The problem:
Skip all pictures; return exactly the lines from the one containing "Viewport: 800px width, 480px" through the end of the data.

Collected data:

--- START ---

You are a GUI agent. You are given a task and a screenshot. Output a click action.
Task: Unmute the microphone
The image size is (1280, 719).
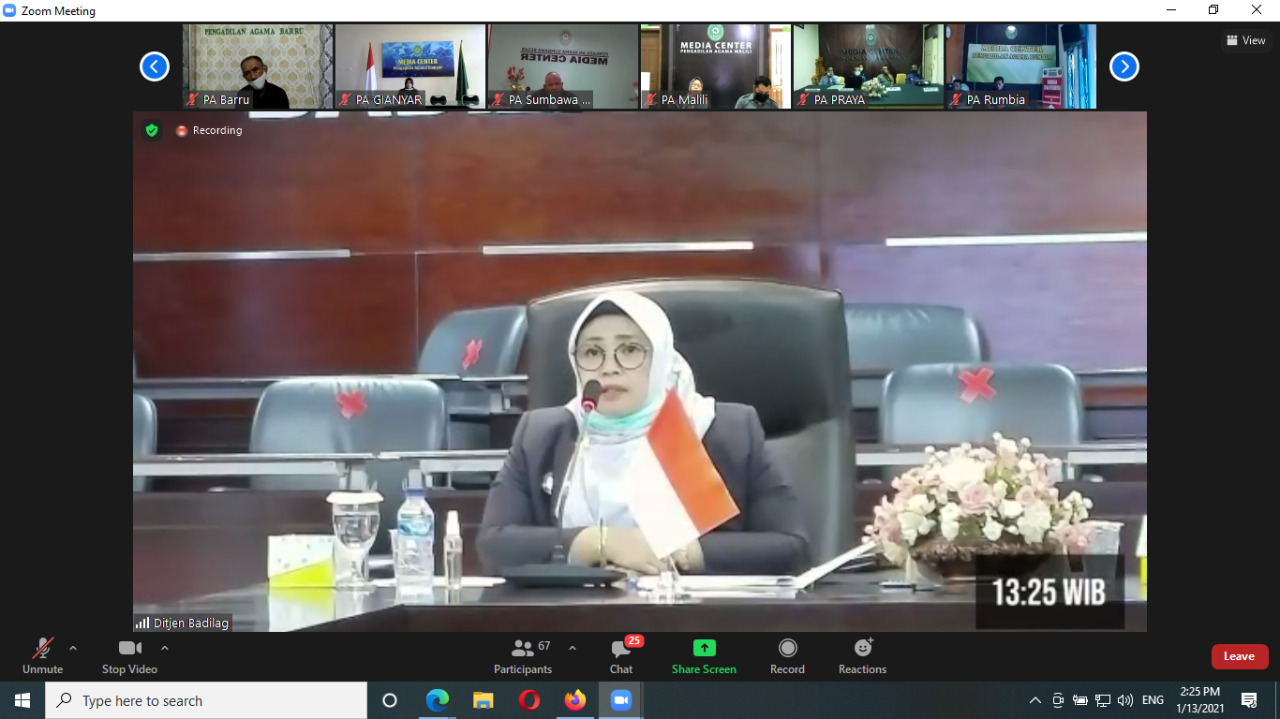click(x=42, y=656)
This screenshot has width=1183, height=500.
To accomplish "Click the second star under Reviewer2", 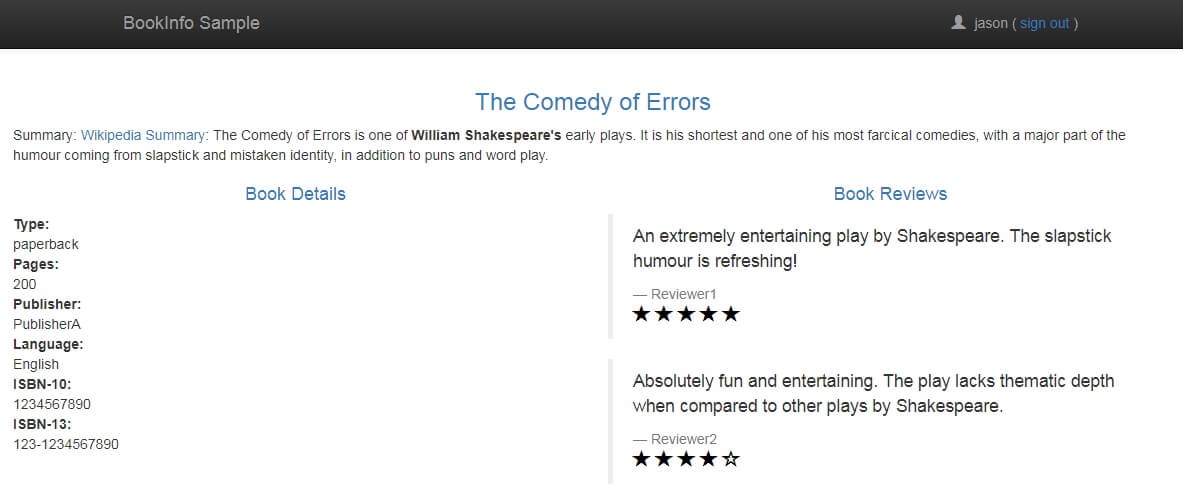I will pos(663,459).
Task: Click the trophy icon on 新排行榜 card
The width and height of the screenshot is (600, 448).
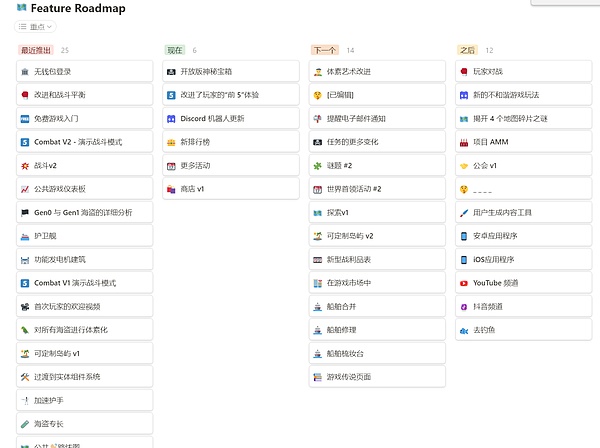Action: (171, 142)
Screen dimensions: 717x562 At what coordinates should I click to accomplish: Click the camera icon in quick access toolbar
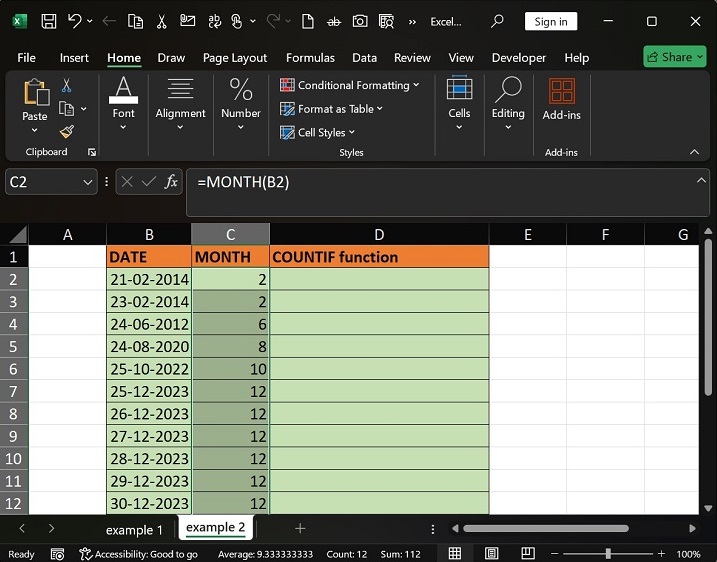tap(359, 21)
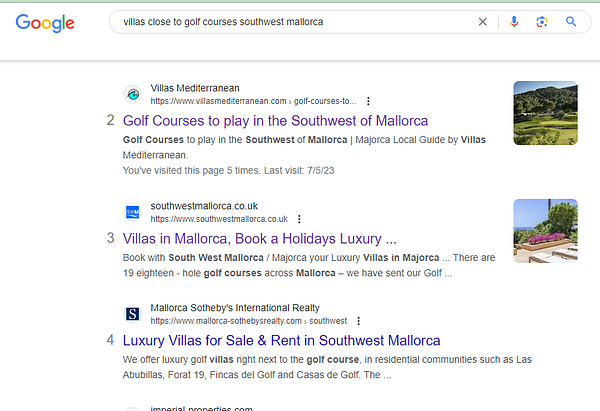Click the Google logo
Image resolution: width=600 pixels, height=411 pixels.
point(45,22)
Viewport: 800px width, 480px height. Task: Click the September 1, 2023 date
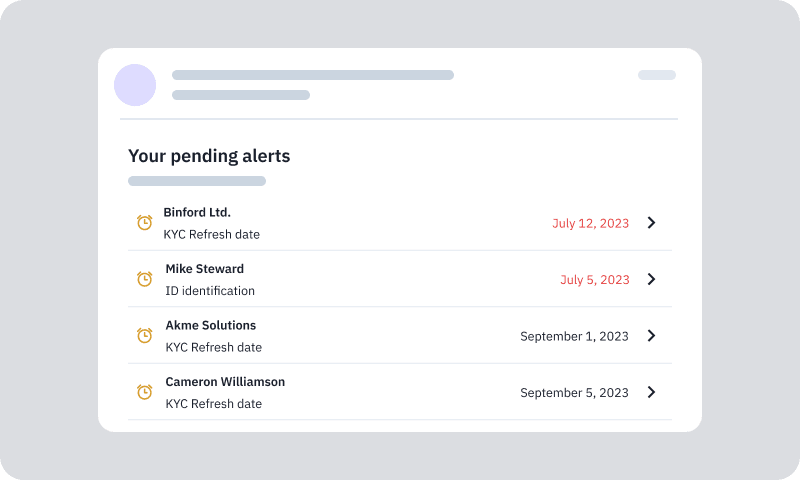[574, 336]
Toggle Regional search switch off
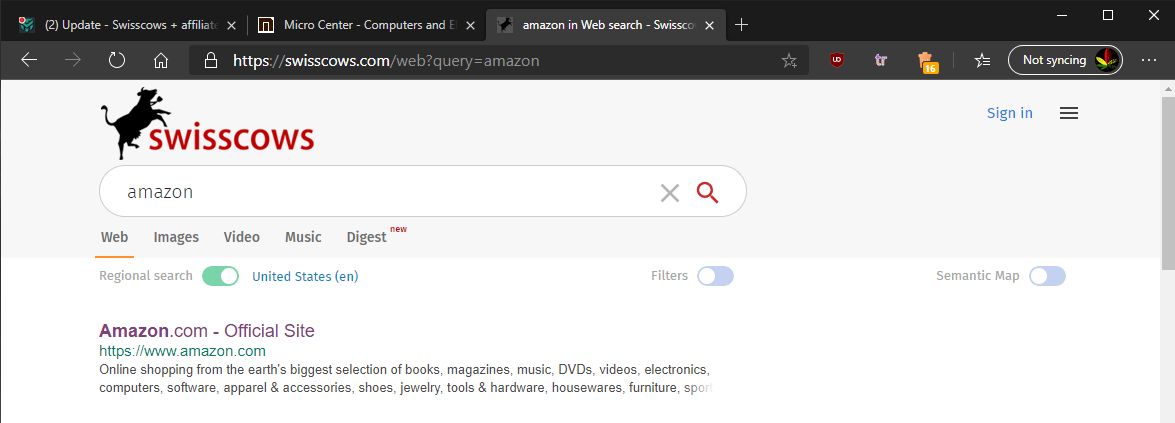1175x423 pixels. pos(220,276)
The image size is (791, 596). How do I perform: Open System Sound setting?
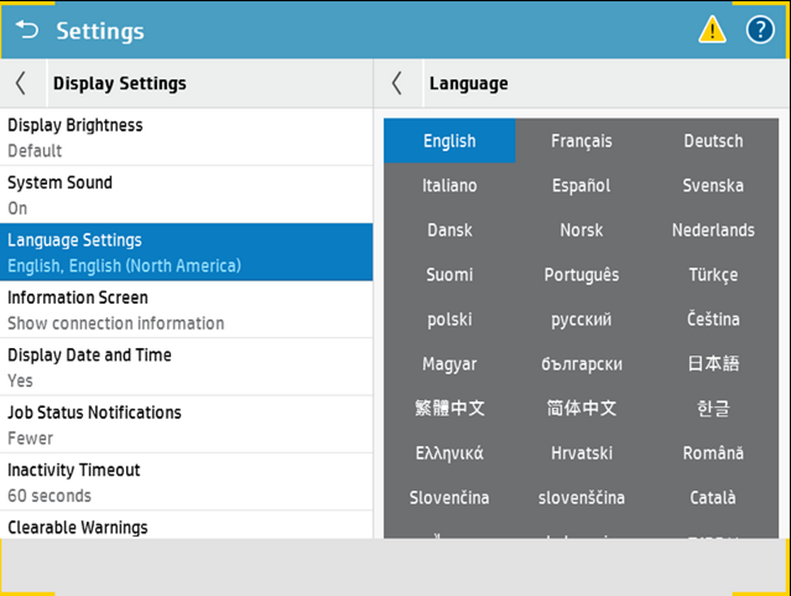click(x=186, y=195)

--- END ---

Reply:
Viewport: 800px width, 480px height. Task: Click the September 1, 2023 date
[574, 336]
Toggle Regional search switch off
1175x423 pixels. pos(220,276)
The image size is (791, 596). How do I perform: Open System Sound setting?
click(x=186, y=195)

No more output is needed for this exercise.